Saudi Arabia’s creation myth seeks to legitimize the current rulers not as a lucky tribe who happened to be in place when oil was struck and cash started to pour in — the tale often dismissively told of the country’s founding. Instead it is creating a story that this Saudi Arabia has a long, stable and storied history as the powerful and prosperous centrepoint of the region. And in this history, Saudi Arabia’s importance is not just derived from its position as the custodian of the two holy mosques.

The only story that was previously told or understood by the rest of the world intertwined the Saudi narrative with its religious story. Now, a national identity is being constructed that is gently pulling this apart. The creation of secular public holidays — like the upcoming four-day National Day celebrations — has been a groundbreaking statement for a country which had until the last few years entirely defined itself through its commitment to its religion. The renaissance of Diriyah is also central to this secularization. Left to rot for decades due to its lack of religious significance, its rebirth is core to the nation’s new character.

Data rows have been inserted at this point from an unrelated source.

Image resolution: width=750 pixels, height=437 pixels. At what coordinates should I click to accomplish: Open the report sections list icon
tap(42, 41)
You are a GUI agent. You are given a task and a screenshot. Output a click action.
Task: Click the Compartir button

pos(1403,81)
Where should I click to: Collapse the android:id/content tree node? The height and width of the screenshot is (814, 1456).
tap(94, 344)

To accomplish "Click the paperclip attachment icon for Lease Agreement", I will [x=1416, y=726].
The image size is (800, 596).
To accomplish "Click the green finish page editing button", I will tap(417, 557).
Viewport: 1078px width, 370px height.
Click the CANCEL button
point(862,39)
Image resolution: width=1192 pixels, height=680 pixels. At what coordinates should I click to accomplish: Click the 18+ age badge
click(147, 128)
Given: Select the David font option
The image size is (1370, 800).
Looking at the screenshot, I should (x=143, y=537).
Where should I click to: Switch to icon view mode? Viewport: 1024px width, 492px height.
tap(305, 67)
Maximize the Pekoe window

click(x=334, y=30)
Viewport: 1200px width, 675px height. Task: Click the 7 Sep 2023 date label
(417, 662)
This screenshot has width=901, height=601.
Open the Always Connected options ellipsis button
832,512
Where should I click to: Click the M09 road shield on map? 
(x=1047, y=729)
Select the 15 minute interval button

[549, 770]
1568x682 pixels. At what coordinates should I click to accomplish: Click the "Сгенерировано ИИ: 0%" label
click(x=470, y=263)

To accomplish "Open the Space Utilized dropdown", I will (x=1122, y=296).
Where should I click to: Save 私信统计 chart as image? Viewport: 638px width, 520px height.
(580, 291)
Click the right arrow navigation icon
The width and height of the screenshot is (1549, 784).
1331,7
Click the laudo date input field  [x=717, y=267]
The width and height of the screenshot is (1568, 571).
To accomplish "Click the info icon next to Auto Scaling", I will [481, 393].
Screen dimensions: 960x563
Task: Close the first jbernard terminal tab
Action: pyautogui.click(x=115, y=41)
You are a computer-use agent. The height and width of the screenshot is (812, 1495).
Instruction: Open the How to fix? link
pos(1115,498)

The Starbucks and McDonald’s you see in almost every strip mall in Riyadh are not the only US ideas imported. For as movies created Americana in the 20th century, so the 21st century Saudi Arabia is looking to get buy-in from its population — as that clever animated movie at Diriyah showed.

The historian Robert Lacey described how the ancient forefathers of the Al Sauds somehow managed to create this ancient city from mud and sand right in the heart of the unforgiving Arabian desert as “an enduring reminder of the frontiers of the possible”. By constructing for itself a whole new story, Saudi Arabia is telling the world that it’s taken that reminder to heart.